## Dataset content
===

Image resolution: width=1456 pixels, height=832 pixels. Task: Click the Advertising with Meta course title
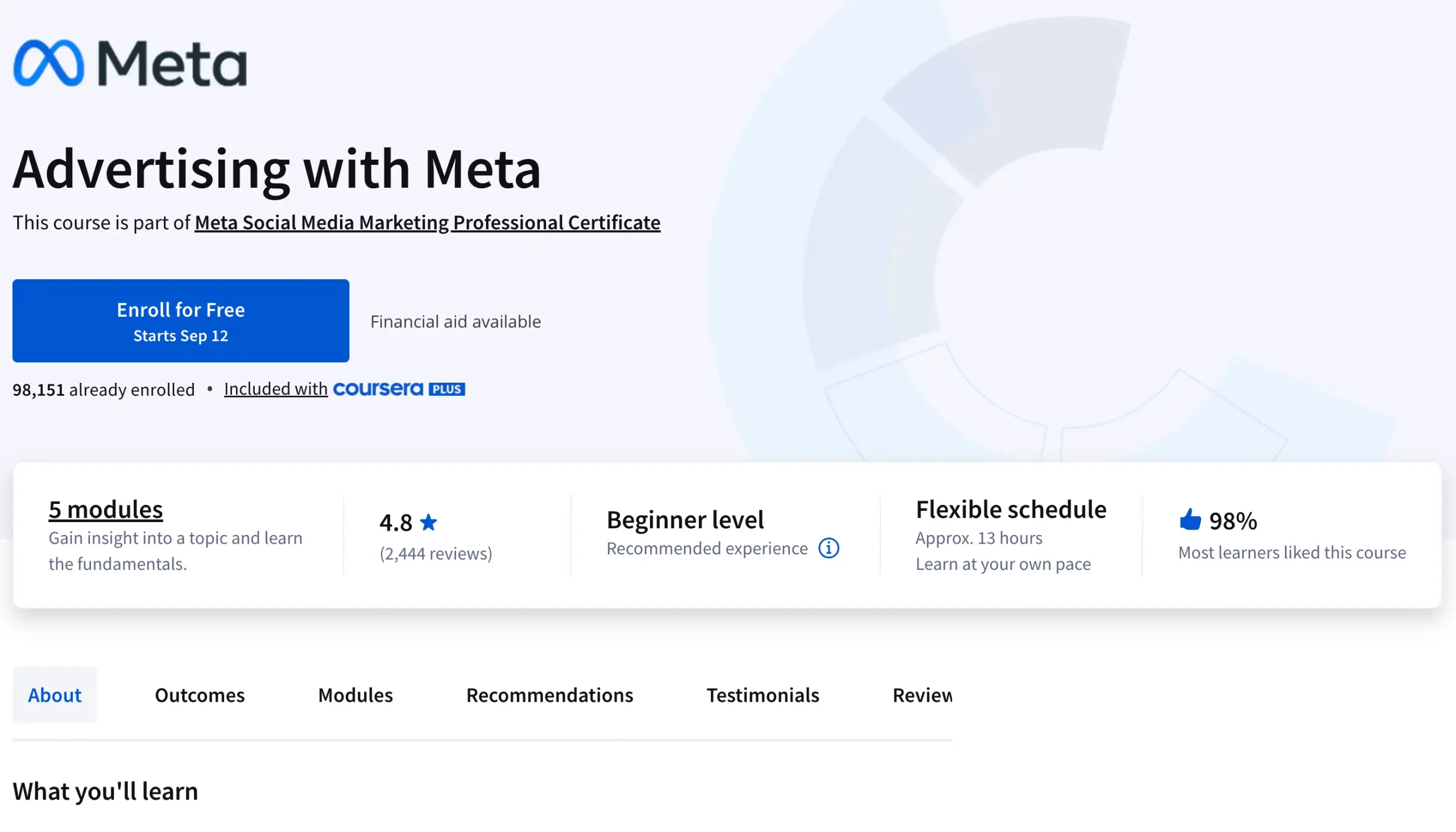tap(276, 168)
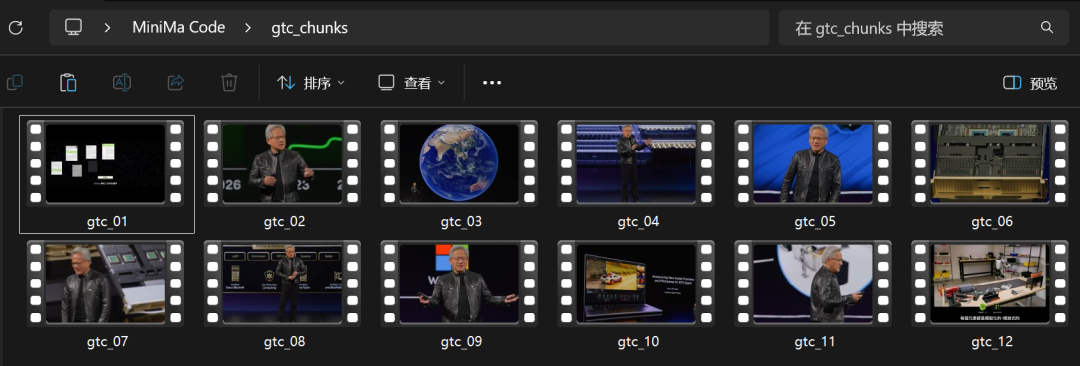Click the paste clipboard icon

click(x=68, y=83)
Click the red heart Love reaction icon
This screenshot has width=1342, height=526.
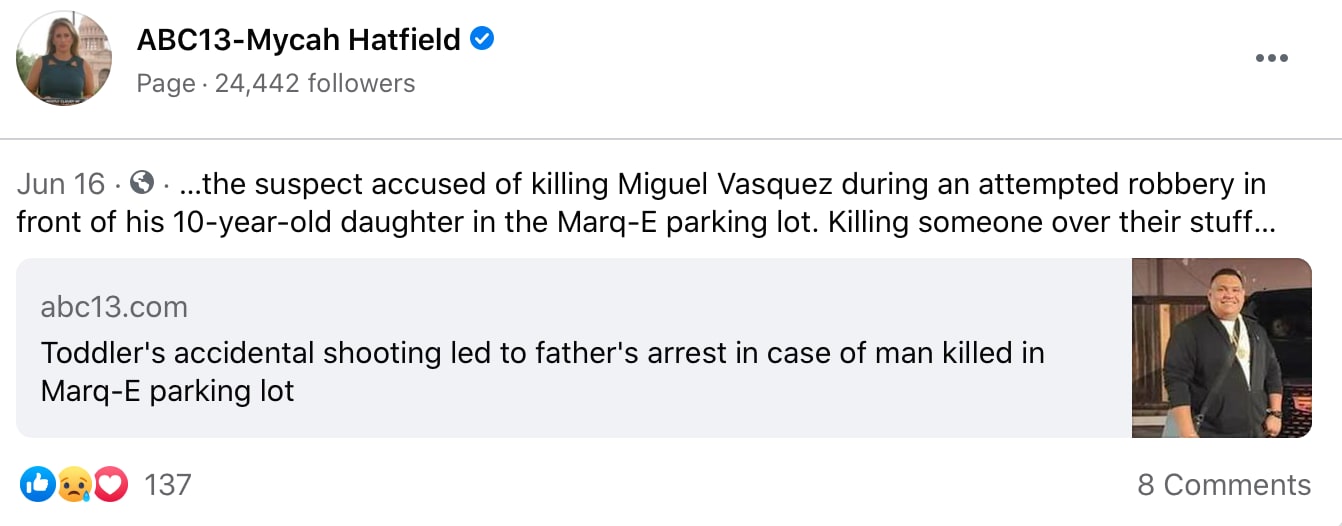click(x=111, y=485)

===

## Work to be completed
Once the pictures are dropped, repeat the data above exactly.

## Output of the task
Image resolution: width=1456 pixels, height=832 pixels. Task: Click the Advertising with Meta course title
tap(276, 168)
Click the paste clipboard icon

click(x=68, y=83)
Click the red heart Love reaction icon
This screenshot has width=1342, height=526.
click(x=111, y=485)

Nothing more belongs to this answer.